The published guidelines³¹ recommend autoantibodies be tested in all cases of thyroid disturbance following alemtuzumab treatment to clarify its etiopathogenesis and guide the most appropriate treatment. This adjudication indicates that, consistent with Daniels et al.,²⁸ the majority of thyroid AEs are due to humoral autoimmunity rather than cell-mediated autoimmune destruction or inflammatory thyroiditis. Indeed, routine anti–TSH-R antibody testing may indicate that some cases considered here as thyroiditis were due to transient autoantibody induction. However, such an association would be most clearly answered by thyroid scintigraphy. The CARE-MS I sub-study data support this notion, since 64.3% and 53.6% of alemtuzumab-treated patients with a reported thyroid AE were ever high for anti-TPO antibodies and ever positive for anti–TSH-R antibodies compared with 4.3% and 8.6%, respectively, without an AE (Table 6). This is clinically important, as hypothyroid cases that are anti–TSH-R positive may be due to blocking anti–TSH-R antibodies rather than destruction of the thyroid gland and may be reversible. Long-term follow-up is therefore justified to allow for subsequent supervised withdrawal of thyroxine.³¹

We found a high rate of switching between hyperthyroidism and hypothyroidism and vice versa (7.3%; i.e. biphasic disease) in our alemtuzumab cohort.
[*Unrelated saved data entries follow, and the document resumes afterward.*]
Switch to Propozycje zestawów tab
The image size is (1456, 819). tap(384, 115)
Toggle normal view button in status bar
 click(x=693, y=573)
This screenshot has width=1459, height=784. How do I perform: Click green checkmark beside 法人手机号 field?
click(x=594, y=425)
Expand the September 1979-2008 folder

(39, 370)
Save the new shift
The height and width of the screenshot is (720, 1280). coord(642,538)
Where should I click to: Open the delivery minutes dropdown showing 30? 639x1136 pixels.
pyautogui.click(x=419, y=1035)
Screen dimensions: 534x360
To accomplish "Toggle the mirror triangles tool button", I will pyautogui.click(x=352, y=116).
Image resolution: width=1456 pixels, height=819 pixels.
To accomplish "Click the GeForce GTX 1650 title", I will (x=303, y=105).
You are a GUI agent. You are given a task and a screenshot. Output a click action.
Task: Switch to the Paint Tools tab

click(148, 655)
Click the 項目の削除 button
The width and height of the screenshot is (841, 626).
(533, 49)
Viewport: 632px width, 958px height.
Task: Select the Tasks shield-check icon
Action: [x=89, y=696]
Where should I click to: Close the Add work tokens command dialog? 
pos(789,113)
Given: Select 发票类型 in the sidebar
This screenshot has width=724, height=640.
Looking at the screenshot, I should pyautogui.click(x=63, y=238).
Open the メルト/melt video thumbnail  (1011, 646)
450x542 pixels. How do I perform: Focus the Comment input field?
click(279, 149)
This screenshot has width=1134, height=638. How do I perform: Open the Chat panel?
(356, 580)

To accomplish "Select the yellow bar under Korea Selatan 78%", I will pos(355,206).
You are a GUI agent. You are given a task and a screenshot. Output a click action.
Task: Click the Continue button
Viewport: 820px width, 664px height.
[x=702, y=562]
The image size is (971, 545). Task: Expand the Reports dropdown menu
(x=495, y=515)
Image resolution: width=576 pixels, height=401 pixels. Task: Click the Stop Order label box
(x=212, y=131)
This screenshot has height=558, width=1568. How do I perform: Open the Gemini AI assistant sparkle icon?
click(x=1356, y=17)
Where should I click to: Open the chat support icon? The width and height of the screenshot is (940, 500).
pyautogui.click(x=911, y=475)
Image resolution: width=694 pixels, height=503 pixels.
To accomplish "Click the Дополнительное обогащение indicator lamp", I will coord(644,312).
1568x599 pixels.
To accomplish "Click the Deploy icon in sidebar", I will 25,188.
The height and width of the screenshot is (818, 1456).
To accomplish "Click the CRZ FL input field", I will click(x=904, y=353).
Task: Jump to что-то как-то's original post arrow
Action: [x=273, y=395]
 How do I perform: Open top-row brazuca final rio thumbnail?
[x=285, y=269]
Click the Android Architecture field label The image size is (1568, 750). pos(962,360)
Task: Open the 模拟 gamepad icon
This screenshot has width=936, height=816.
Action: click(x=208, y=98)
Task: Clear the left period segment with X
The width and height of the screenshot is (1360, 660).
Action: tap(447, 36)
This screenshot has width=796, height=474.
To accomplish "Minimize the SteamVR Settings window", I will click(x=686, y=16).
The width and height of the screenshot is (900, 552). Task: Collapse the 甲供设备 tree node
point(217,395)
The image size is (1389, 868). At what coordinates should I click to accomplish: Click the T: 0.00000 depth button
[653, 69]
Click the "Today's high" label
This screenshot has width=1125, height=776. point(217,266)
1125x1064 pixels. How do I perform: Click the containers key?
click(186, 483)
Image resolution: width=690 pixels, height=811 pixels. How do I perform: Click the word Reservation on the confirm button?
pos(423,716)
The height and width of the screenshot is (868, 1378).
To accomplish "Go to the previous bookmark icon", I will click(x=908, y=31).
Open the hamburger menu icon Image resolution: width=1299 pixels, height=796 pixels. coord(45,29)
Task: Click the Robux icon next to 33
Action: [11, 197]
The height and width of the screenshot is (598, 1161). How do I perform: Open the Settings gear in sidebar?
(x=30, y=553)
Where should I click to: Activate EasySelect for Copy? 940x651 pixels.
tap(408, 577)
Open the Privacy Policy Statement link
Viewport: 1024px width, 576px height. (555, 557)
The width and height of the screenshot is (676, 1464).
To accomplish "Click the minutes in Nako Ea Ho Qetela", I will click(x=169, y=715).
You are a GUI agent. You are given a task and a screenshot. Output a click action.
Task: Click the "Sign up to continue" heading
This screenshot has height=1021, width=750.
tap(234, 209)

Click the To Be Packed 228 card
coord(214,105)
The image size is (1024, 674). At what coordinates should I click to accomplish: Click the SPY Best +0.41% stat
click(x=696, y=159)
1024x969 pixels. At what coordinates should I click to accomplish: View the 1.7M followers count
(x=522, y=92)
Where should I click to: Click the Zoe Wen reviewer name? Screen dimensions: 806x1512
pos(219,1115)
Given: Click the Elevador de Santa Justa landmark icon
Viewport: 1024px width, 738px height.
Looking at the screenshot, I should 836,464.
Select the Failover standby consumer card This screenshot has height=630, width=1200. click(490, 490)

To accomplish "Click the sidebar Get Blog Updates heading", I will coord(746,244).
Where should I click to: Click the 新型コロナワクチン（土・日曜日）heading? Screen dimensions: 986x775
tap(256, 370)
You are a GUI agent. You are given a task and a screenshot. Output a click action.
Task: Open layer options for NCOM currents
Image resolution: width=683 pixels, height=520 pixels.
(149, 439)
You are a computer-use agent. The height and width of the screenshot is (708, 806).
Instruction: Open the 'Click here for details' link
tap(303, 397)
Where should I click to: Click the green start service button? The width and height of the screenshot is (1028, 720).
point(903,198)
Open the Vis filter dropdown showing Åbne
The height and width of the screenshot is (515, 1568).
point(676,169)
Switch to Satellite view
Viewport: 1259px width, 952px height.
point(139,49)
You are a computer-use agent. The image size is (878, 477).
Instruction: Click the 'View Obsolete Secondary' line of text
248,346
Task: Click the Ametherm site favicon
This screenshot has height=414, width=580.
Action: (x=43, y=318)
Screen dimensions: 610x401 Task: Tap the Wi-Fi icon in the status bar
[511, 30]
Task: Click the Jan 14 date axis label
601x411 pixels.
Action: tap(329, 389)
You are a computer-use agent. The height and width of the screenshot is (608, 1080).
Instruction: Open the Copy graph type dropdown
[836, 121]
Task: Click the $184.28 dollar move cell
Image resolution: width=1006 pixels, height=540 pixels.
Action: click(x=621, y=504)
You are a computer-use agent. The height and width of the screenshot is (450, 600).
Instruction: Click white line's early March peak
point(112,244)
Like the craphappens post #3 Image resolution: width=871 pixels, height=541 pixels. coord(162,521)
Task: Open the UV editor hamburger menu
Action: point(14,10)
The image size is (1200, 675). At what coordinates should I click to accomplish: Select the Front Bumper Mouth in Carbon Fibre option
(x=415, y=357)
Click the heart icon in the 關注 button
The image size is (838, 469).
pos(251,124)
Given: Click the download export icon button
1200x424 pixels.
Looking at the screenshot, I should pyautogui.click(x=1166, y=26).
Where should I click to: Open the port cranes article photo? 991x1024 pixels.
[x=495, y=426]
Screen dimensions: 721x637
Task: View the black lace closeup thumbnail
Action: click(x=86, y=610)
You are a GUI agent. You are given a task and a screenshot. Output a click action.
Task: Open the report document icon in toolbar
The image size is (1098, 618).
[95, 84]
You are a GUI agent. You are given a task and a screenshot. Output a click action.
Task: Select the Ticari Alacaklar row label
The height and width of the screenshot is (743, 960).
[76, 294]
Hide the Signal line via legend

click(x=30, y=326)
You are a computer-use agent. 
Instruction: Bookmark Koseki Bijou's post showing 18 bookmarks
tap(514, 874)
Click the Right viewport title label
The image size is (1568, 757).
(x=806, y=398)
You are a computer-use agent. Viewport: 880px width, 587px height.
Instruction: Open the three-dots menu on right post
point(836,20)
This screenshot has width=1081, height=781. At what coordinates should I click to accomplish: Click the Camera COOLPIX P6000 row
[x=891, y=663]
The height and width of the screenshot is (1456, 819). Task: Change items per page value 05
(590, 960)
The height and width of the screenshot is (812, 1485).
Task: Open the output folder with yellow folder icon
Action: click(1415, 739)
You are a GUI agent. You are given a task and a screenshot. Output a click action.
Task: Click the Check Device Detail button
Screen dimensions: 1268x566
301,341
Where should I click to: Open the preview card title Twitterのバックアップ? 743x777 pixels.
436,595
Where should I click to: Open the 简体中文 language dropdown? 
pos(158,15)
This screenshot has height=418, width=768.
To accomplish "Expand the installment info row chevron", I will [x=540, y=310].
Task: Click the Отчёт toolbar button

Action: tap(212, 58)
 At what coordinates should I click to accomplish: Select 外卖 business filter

Grave's disease with fluctuating thyroid status has been described previously in alemtuzumab-treated patients.^22,28 To our knowledge, this is the first report of switching to hyperthyroidism from Hashimoto's disease in alemtuzumab-treated patients. The transition to hyperthyroidism occurred in 13.7% of Hashimoto's disease cases in our cohort, which is greater than the 1.2% incidence reported in the general Hashimoto's disease population.³² Switching between hyperthyroidism and hypothyroidism in our cohort speaks to the complexity of alemtuzumab thyroid effects and is likely due to the coexistence of thyroid stimulatory and blocking autoantibodies that change in proportion over time.^22,30,33

MS outcomes in patients with and without thyroid events were similar, indicating no additional impact on MS disease course. Similarly, health-related quality of life outcomes in patients from CARE-MS I/CARE-MS II/extension studies over 6 years in those with and without thyroid events were similar for those with non-serious AEs, although quality of life worsened toward the end of the study in those with more serious thyroid AEs who were treated with radioiodine or thyroidectomy.¹⁶ By contrast, Sovetkina et al. reported significantly fewer relapses, longer relapse-free survival, and reduced disability progression over 2 years in alemtuzumab-treated MS patients with thyroid autoimmunity versus those without.³⁴ There are several important differences between Sovetkina et al. and our study that could explain these disparate findings, including a much smaller sample size (n = 33 patients with thyroid AEs versus n = 286 in our study), higher baseline EDSS score (mean 4.5 for patients with thyroid AEs versus 2.4 in our study), and higher percentage of patients treated with carbimazole (66.7% versus 8.4% in our study), a drug with considerable anti-inflammatory properties.³⁵ Future research should ascertain whether pre-treatment disability status or carbimazole use influences MS outcomes for alemtuzumab-treated patients.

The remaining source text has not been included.